Compounding the difficulty in affected areas is the distrust and suspicion that health workers are facing from local residents. Many are refusing to remove ailing family members from their homes, not enforcing quarantines and ignoring calls for safe burials and cremations that limit contact with the infected bodily fluids of corpses.
“Every report I’m getting from the ground has health care workers describing themselves as in a state of fear, even (a state) of siege, feeling that the populations despise and loathe them,” Garrett said.
Local rumors are circulating that volunteer health workers are deliberately infecting people and cutting off their arms and selling the limbs. Others claim that “there are health care workers who are foreign cannibals,” Garrett said.

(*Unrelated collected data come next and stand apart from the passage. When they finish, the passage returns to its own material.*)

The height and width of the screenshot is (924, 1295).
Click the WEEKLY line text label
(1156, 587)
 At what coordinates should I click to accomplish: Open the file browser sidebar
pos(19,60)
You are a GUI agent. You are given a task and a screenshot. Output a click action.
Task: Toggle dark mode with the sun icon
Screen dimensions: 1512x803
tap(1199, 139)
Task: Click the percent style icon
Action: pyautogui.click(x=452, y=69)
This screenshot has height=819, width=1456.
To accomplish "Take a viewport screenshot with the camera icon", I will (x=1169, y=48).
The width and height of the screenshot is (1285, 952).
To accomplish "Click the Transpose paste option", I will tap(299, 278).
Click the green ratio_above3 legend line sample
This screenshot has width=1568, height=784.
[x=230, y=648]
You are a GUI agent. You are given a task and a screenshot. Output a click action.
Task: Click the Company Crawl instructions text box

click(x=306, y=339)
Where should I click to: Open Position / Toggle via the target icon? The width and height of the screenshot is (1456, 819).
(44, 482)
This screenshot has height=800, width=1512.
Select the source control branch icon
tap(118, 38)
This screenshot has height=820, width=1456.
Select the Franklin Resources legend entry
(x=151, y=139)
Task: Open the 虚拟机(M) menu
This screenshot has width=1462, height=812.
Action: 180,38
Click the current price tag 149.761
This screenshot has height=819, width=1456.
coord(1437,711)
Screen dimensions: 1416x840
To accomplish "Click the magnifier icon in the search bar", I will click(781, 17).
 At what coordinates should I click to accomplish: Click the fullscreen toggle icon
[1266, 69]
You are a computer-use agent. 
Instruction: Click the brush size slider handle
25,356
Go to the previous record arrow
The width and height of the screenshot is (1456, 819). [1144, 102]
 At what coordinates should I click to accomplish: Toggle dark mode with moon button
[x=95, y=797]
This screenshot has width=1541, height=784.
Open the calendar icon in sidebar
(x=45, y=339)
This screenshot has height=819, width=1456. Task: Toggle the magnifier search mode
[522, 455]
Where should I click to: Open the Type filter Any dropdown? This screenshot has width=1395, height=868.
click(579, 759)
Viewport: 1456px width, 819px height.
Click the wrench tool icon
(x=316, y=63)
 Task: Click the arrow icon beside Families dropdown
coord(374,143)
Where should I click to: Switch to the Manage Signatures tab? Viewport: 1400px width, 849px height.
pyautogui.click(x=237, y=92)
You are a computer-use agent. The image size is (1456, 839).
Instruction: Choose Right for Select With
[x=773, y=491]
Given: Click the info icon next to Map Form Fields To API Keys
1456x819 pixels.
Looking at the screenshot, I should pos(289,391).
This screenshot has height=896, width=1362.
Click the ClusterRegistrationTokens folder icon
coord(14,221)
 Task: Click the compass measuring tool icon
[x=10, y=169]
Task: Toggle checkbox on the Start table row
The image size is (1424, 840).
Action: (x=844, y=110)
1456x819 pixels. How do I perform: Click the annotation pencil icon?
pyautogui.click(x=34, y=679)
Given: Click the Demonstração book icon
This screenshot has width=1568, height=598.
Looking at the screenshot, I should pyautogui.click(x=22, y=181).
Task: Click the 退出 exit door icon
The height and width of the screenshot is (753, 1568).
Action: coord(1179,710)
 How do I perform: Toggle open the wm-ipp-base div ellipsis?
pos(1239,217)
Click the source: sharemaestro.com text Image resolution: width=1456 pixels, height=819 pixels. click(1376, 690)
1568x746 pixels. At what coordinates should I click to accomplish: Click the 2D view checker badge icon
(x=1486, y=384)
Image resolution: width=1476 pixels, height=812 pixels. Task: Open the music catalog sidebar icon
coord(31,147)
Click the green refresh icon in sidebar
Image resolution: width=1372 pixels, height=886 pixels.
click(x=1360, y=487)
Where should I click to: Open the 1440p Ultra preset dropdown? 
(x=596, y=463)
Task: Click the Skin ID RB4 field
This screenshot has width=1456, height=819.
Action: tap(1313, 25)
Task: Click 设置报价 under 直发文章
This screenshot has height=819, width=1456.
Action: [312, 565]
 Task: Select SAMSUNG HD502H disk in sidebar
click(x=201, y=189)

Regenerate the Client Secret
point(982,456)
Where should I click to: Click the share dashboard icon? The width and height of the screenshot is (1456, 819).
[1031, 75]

Many feel the U.S.-Africa leaders summit now underway in Washington, DC should focus more directly on the Ebola outbreak, rather than economic development issues.
But White House Press Secretary Josh Earnest said an important goal of the meeting is to help people understand that the U.S.-Africa relationship is broad.
"While we stand with our African partners in their time of need, particularly when it comes to something as threatening as an outbreak of a disease like Ebola...our relationship is much more diverse and broad than just focusing on that one specific issue," he said.
Senior White House aides have been briefed regularly on the Ebola crisis and President Obama has gotten periodic updates as well.
Earnest declined to comment on any specific on-the-ground response. But he did reiterate that the administration, through the CDC, has been focused on the virus since March when initial reports of an outbreak began.
The USAID announced Tuesday that it is deploying a team to West Africa to coordinate the U.S. government’s response to the outbreak. It will also provide another $5 million to expand programs in Guinea, Sierra Leone and Liberia that help trace people who may be infected and provide health clinics and households with supplies to help prevent the spread of disease.